Assessment of SGS models in an $Re_{\tau}=2000$ channel flow

Typical validation of subgrid scale models for large-eddy simulation are performed at a relatively low Reynolds numbers and at reasonably fine resolutions. We assess the performance of subgrid scale models for large-eddy simulation at a high Reynolds number. Explicitly filtered large-eddy simulations of a fixed pressure gradient driven $Re_{\tau}=2000$ channel flow are performed using the dynamic Smagorinsky, dynamic Vreman (You \& Moin, 2007; Vreman, 2004), and a dynamic eddy viscosity model with $\nu_t = Ck_{sgs}|\bar{S}|^{-1}$. The resolution of LES simulations is chosen to be quite coarse ($\Delta x^+_f \approx 155$, $\Delta z^+_f \approx 78$) in order to highlight the deficiencies of the subgrid scale models.
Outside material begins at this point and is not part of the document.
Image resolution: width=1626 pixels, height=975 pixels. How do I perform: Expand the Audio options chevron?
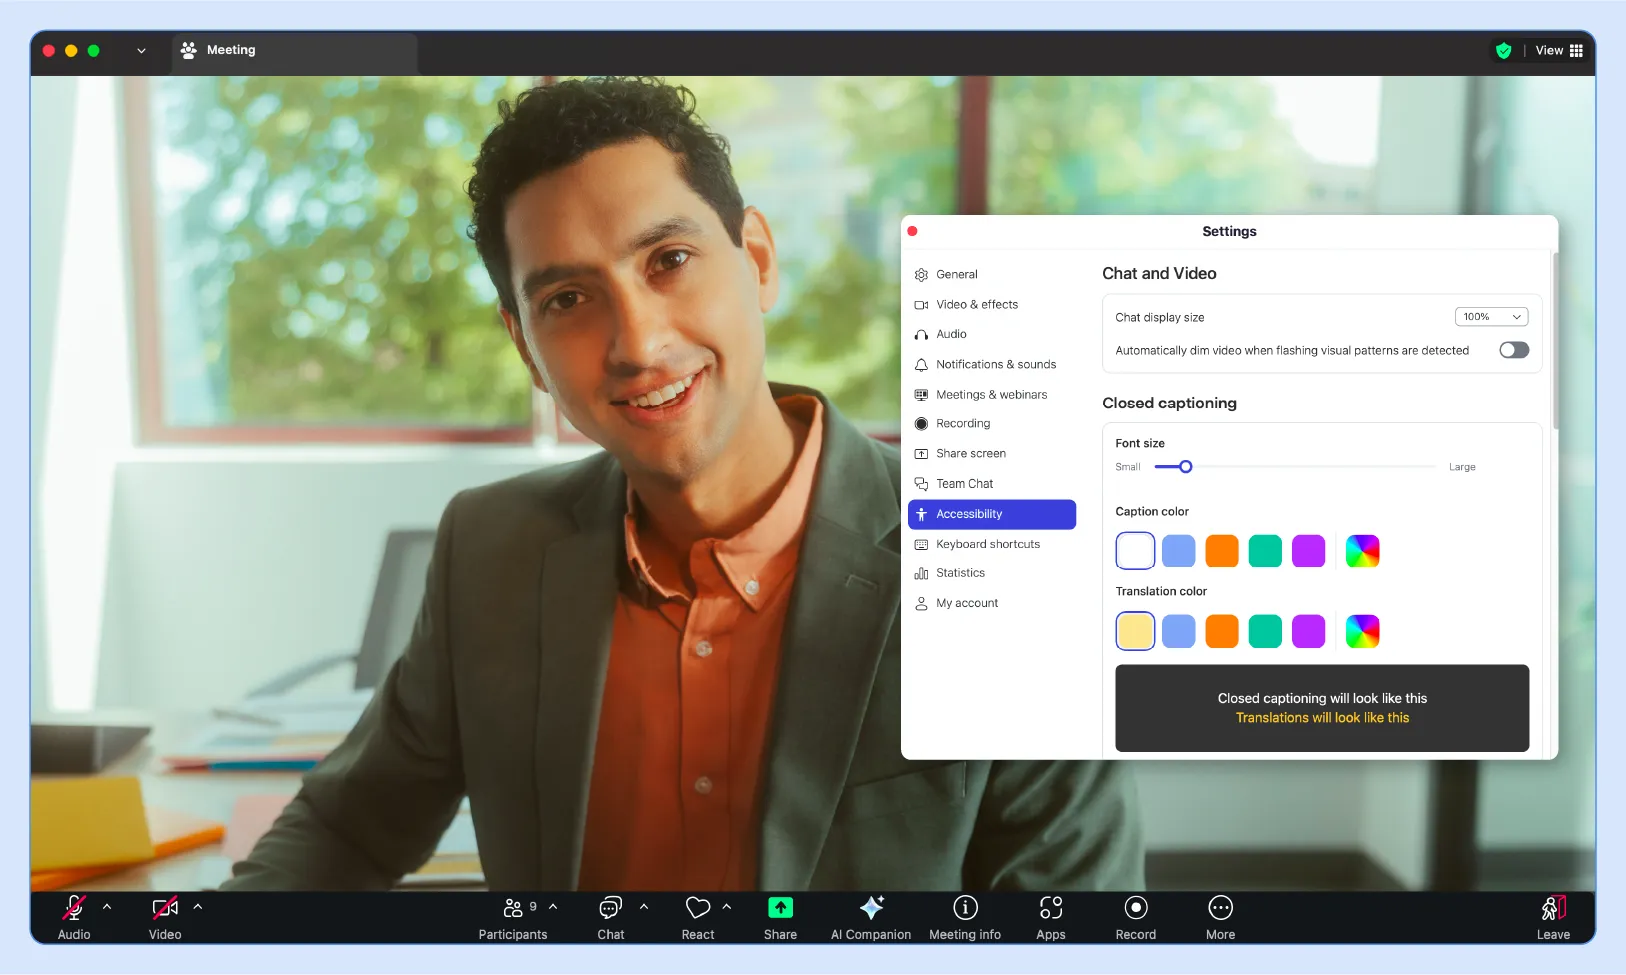(107, 908)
Mean velocity profiles, rms fluctuations, and one dimensional energy spectra are compared with both filtered DNS and unfiltered DNS (Hoyas \& Jimenez, 2006). The $k_{sgs}|\bar{S}|^{-1}$ model most accurately predicts the mean velocity profile, predicts the mass flux within 1.5\%, and the centerline velocity within 3\%. The effect of using a global coefficient for the eddy viscosity model versus a wall normal varying model coefficient will also be discussed.